Garry Barker I am an artist and educator working in the UK. Out of conversations I try to construct images that are designed to reflect on what these encounters reveal about the society I live in. Because I’m concerned that what I find out is useful to others, I try to think about the work I develop as being allegorical in intent, usually as reflections about life that are based on people’s experiences. The themes that I have developed from people’s concerns over the last few years have been migration, getting older, memory loss, various health issues, the problems with plastic waste, drug taking, why we treat animals so badly, and of course I have had several conversations lately about the effects of coronavirus. My work includes large-scale narrative drawings, ceramics, printmaking, painting, wallpaper design, textiles, writings, installation and game design. I have recently been getting much more interested in stories told to me about people’s mental and physical health, especially as they face the process of ageing, concerns that overlap with my own thoughts as an artist who is also getting older. As part of this process I have returned to perhaps the oldest art form we know of, the making of votives. Twitter: @GarryBarker3  

Eleanor Betts, The Open University, UK. I’m interested in putting votives back in their context. Where and how were they used in the sacred landscape of Iron Age and Roman Italy? My particular interest is in Italic votives from the Marche and North Abruzzo regions of Italy (Iron Age Picenum).
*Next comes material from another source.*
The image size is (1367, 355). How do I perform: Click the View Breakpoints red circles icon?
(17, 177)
Mark Beumer MA graduated in 2008 from Radboud University, Nijmegen, with a Masters thesis entitled Hygieia. Godin of Personificatie? Een verkenning door antieke bronnen en moderne literatuur. Here, Mark examined the identity of Hygieia as goddess or personification of health. From 2021, Mark is a PhD-Candidate at Charles University in Prague, in the First Faculty of Medicine. Here, he will continue his PhD-trajectory, focussing on the Christian transformation of temple sleep (‘incubation’) in Late Antiquity through the lens of Ritual Studies, where he focuses on the ritual dynamics of this healing ritual, applying the model of ecological anthropologist Roy Rappaport (1926-1997) to examine this transformation. Central to this concept of ritual dynamics is adaptation, which consists of elements like homeostasis, flexibility and self-regulation.
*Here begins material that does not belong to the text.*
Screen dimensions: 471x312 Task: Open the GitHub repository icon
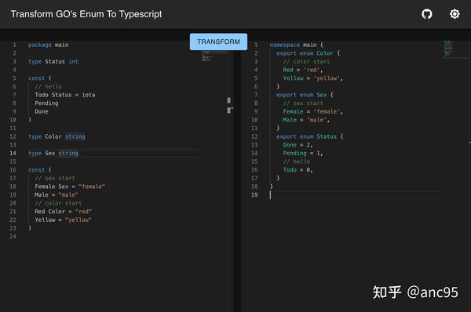(427, 14)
Velia Boecker, Philipps University of Marburg. After not pursuing a surgical career I studied Classical Archaeology at the Universities of Cologne and Berlin. I have tried to specialise in the ancient treatment of illness and health wherever possible and graduated in 2010 on surgeons, ophthalmologists and gynaecologists in the Roman Empire. In 2020 I finished my dissertation on anatomical votives in central Italy at the Free University Berlin which will be published by the end of 2022 as Kulte. Orte. Körperteile. Eine Neubewertung der Weihung anatomischer Votive in Latiums Heiligtümer. In this study I analysed over 100 archaeological sites in Central Italy where during the 4th to 1st cent. BC anatomical votives have been dedicated. These votives were hitherto understood as indicators for so-called healing cults. Featuring a holistic and contextualising approach regarding the topographic features and associated finds the study gained new perspectives on the subject. Based on this data, and also taking quantitative and gender-specific analyses into account, the so-called healing cults of Latium can be divided into two main groups which differ through specific parameters. These two groups presumably root in local cult traditions and were spread by entangled communities with shared or similar religious conceptions. Given that, anatomical votives can be understood as part of an indigenous identity within a broader network of cultural exchange. Very likely the anatomical votives should not be seen as objects with a prescribed meaning in a static cultic frame but as multivalent offerings in a dynamic frame of reference. This change of perspective contributes to new insight on tradition, interrelations and alignments of archaeological sites formerly addressed as healing places.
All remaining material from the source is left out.